# The problem
Render the text below as a Markdown table with columns Number and Text, starting at the line that has "Click reset arrow" and ending after the line that has "I will coord(810,17).". Omit blank lines.

Entries on locating words and elements:
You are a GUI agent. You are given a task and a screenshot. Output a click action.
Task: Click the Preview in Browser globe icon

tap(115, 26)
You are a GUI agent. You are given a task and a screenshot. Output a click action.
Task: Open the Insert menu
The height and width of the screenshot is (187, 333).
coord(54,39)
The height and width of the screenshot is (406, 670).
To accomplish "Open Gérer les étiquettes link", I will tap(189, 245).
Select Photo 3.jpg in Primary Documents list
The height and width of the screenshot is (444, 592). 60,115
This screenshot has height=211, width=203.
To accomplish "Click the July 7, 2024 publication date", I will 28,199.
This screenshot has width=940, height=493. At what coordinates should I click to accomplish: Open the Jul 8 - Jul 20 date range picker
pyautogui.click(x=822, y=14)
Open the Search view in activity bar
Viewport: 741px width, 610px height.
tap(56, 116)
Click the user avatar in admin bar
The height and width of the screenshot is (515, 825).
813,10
==
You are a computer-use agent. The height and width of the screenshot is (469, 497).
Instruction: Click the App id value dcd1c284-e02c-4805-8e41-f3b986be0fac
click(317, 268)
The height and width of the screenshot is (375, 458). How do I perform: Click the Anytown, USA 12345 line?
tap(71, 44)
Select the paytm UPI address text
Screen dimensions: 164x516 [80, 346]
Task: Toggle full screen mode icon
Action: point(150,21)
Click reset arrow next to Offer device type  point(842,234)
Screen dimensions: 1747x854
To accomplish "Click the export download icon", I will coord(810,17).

# Response to the task
| Number | Text |
|---|---|
| 1 | Click reset arrow next to Offer device type  point(842,234) |
| 2 | Screen dimensions: 1747x854 |
| 3 | To accomplish "Click the export download icon", I will coord(810,17). |